Matrani was seen by many as The perfect choice to keep WeWork on a stable track The sudden departure of the real estate legend who rescued mall owner GGP from one of the worst bankruptcies in history was a worrying sign for investors.
“Sandeep is very, very capable,” Snyder said. “He said a lot because he waved the white flag and didn’t want to go down with the ship.”
A WeWork spokesperson pointed to improvements already made during Masrani’s tenure as signs that current plans to bolster the balance sheet will succeed.

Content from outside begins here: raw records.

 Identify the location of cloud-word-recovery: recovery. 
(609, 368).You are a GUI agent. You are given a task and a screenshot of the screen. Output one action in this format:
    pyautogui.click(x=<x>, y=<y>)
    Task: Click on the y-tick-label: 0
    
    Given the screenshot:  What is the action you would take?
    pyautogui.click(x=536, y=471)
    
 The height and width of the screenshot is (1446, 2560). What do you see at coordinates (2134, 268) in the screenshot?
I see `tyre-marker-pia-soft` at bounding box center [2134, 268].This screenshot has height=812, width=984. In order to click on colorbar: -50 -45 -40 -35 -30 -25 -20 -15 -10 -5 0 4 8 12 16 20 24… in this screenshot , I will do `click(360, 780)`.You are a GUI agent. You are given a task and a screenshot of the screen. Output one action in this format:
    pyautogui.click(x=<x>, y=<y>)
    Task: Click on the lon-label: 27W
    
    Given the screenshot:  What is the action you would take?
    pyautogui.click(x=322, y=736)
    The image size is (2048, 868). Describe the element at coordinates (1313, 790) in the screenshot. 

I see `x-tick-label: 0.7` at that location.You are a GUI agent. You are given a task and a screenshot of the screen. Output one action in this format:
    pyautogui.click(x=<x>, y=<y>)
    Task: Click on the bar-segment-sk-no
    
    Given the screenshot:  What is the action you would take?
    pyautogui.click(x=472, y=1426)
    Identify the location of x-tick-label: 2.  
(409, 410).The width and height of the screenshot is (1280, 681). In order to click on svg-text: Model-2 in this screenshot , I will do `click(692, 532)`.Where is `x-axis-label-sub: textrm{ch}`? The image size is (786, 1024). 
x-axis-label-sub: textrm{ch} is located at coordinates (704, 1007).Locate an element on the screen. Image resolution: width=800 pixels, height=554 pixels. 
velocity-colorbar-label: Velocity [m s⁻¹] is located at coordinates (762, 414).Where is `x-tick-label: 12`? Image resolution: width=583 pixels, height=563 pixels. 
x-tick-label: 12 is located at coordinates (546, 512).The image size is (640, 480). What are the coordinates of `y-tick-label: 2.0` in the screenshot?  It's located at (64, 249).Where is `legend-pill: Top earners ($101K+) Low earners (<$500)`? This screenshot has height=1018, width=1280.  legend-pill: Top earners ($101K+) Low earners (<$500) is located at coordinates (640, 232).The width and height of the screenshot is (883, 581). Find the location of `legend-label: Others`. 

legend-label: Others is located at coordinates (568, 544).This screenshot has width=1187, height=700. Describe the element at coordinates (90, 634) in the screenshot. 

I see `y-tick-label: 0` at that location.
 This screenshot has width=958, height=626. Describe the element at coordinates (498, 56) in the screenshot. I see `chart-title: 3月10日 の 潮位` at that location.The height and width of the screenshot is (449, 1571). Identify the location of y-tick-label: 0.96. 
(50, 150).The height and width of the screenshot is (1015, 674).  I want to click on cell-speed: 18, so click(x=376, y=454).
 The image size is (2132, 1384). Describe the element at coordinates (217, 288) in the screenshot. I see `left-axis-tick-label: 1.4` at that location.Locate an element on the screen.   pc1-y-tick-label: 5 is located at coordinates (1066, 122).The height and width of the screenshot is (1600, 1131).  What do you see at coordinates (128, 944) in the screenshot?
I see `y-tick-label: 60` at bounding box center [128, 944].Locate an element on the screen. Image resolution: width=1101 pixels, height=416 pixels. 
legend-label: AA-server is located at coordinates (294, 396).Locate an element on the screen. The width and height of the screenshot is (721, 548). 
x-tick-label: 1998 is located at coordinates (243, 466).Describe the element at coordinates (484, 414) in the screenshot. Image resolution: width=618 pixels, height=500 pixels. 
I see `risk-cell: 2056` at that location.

Since the fourth quarter of 2019, coworking firms have saved more than $2.3 billion in costs and canceled or restructured 590 leases, saving about $12.7 billion in future payments, according to the company.
Lipson said WeWork is likely already reassessing all rentals, but with the threat of bankruptcy looming, some landlords are reluctant to actually work with WeWork. He pointed out that he may be feeling
“This is trying a tougher strategy against landlords: ‘Hey, we made this statement. We mean it,'” Lipson said. “Will anyone listen to me? Some may, some may not.”
But even if all goes wrong and WeWork fails, most people don’t expect to follow in the footsteps of the Dodo. Mr. Zandier predicted that WeWork would face a similar fate to its former arch-rival Knotel, being bought by commercial real estate brokers and landlords if its value fell a little further.
“The flex office industry should never have been created by third-party companies,” said Zandier. “Commercial real estate brokers and owners should have created it. They had operational experience. They had the infrastructure.”
Except for Knotel, which Neumark acquired during bankruptcy, Other companies are also entering the flex market. CBRE invested $330 million in Industrias to take a 40% stake, Cushman & Wakefield poured $150 million into WeWork, and landlords like JLL have their own coworking – Decided to launch a brand.
Lipson added that a flexible office model is a good idea and something tenants want, but no company has been able to do it yet.
“It’s taking long-term fixed debt and matching it with short-term commitments. That’s exactly what has broken banks,” he said. “Perhaps the model that works is a more landlord-based model.”
Snyder said that despite a TV show starring Jared Leto airing on WeWork’s issues, the brand and its reach are still incredibly valuable, so an acquisition from a CRE company could prove to be WeWork’s fate. I agree that it is likely that
“It’s famous and notorious at the same time, but it’s still a very recognizable brand and I think it will become the Kleenex of coworking spaces,” he said. “If you can buy it for a dollar, I think there is a lot of power in this brand…with the right capital structure, I think the business model works.”